4. Which author do you look to for inspiration?
Even though I worked in the music business for over twenty years, I have never fan-girled over musicians I met (except maybe David Bowie), but writers are a different story. I have so many crushes! I'd say my recent inspirations are A.S. King, Melina Marchetta, Kelly Barnhill and Rick Yancey. And I'll read anything Kate Atkinson (an adult writer) writes.

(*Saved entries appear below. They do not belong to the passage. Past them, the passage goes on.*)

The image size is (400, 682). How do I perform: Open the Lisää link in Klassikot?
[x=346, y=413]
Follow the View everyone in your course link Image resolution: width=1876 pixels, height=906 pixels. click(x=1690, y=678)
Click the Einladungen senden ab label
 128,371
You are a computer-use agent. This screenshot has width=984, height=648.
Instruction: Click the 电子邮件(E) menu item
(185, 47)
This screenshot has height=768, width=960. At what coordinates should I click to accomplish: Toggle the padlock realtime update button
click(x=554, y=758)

5. Any tips for new writer's out there?
Perseverance and hard work are key. There's no easy way, no secret trick. You have to sit down (every day if possible) and write. The great thing is that the more you work at it the better you get. And read. Read as much and as widely as you can. That'll give you an innate understanding of how words fit together and how plots are constructed. You'll be learning the craft of writing without studying it. And really, the most important thing is to do it because you love it, not because you want to be published or a best-seller. I try to be grateful every day because I know how lucky I am.

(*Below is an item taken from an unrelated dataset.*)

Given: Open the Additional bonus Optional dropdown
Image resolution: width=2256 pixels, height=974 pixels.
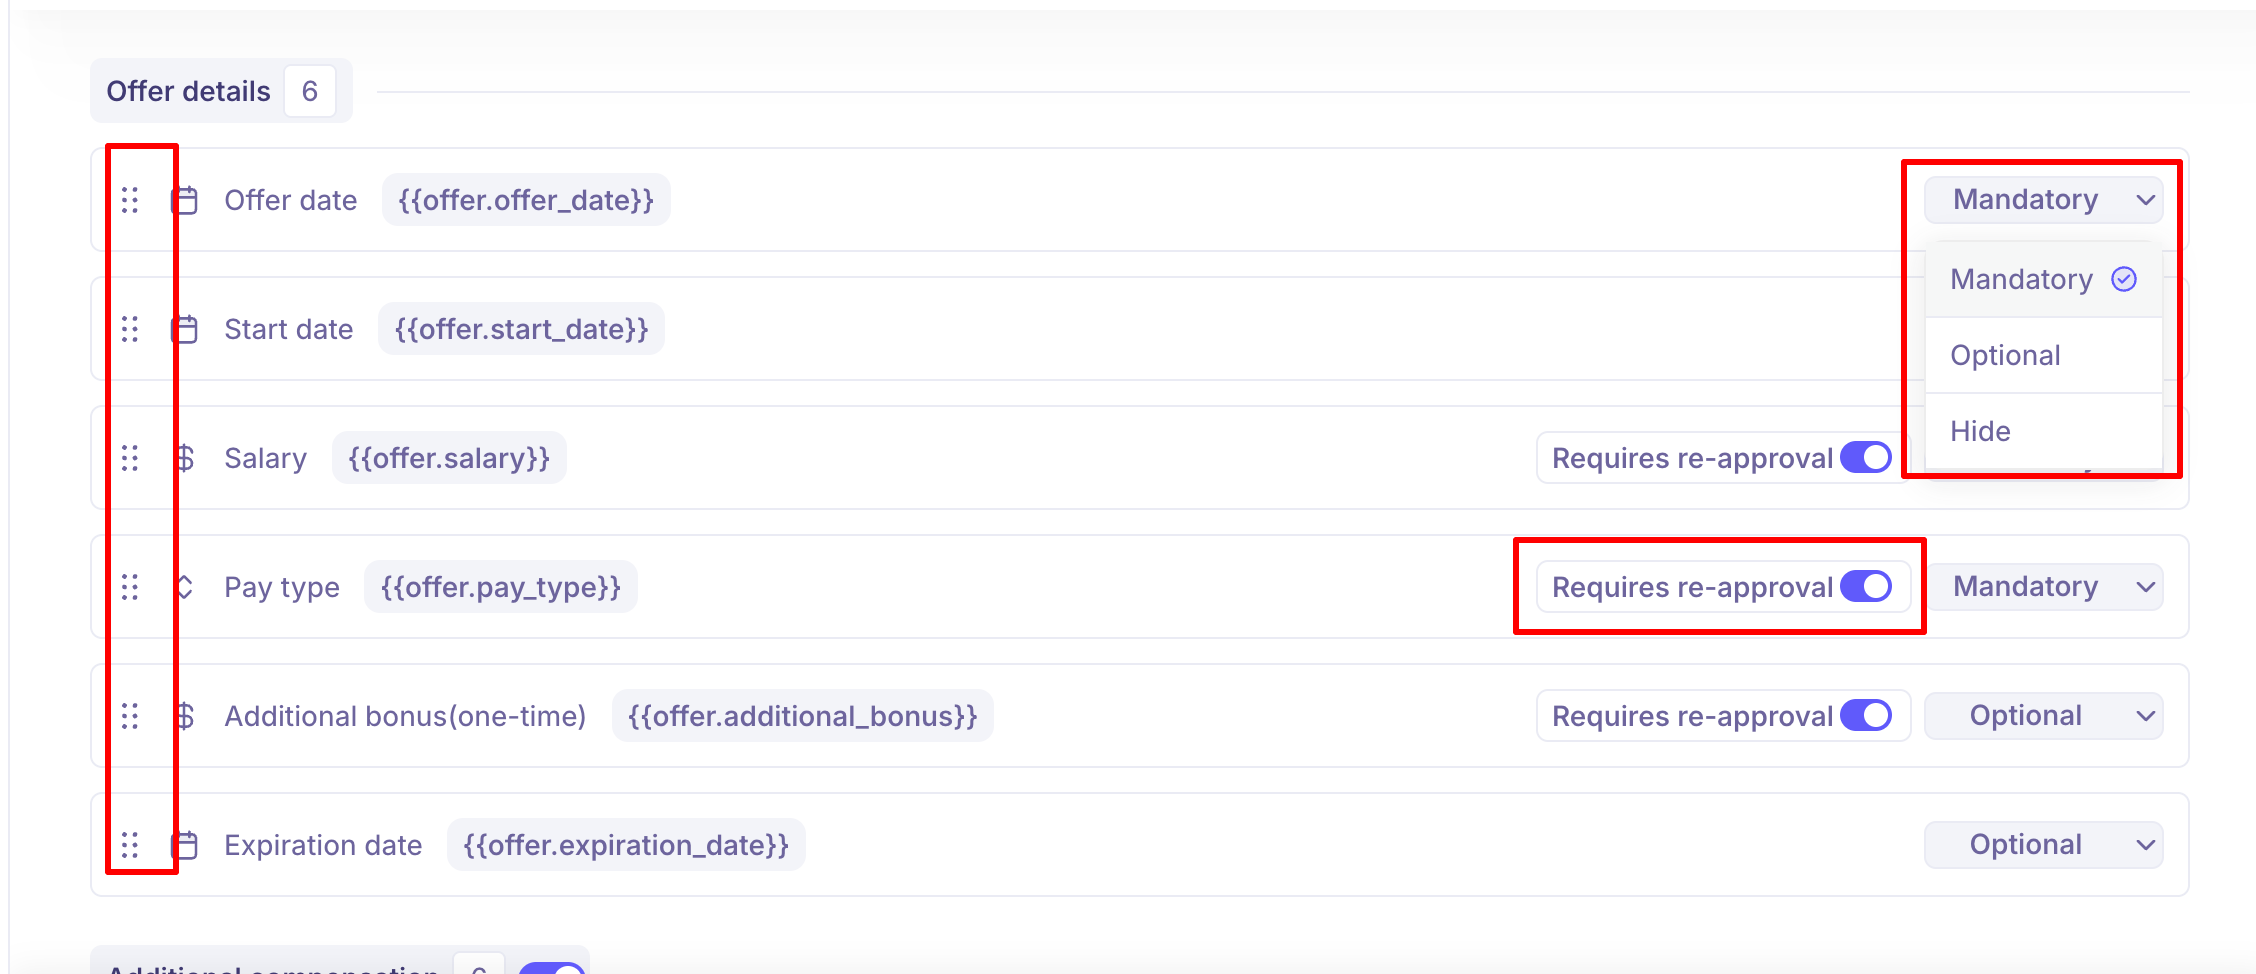Looking at the screenshot, I should pos(2043,716).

6. For those who haven't read Ashes,Ashes please describe the book briefly.
Smallpox epidemics, floods, droughts-- for sixteen-year old Lucy, the end of the world came and went, taking 99% of the population with it. As the weather continues to rage out of control, and Sweepers clean the streets of plague victims, Lucy survives alone in the wilds of Central Park, hunting and foraging for food. But the Sweepers are looking for her and they've laid a trap. There's something special about Lucy and the Sweepers will stop at nothing to have her in their clutches.
7. Why did you decide to write for YA?
YA is mostly what I read and love these days. There are so many different genres and such diversity and great voices. And I think there's a freedom to writing for young adults which I didn't feel when I was trying to write for adults.
8. Finally do have any other upcoming projects?
I just finished an urban fantasy that combines Celtic mythology with coming of age and great white sharks, and right now I'm working on a neo-gothic horror. And of course I would love to write more stories about Lucy in the Ashes, Ashes world.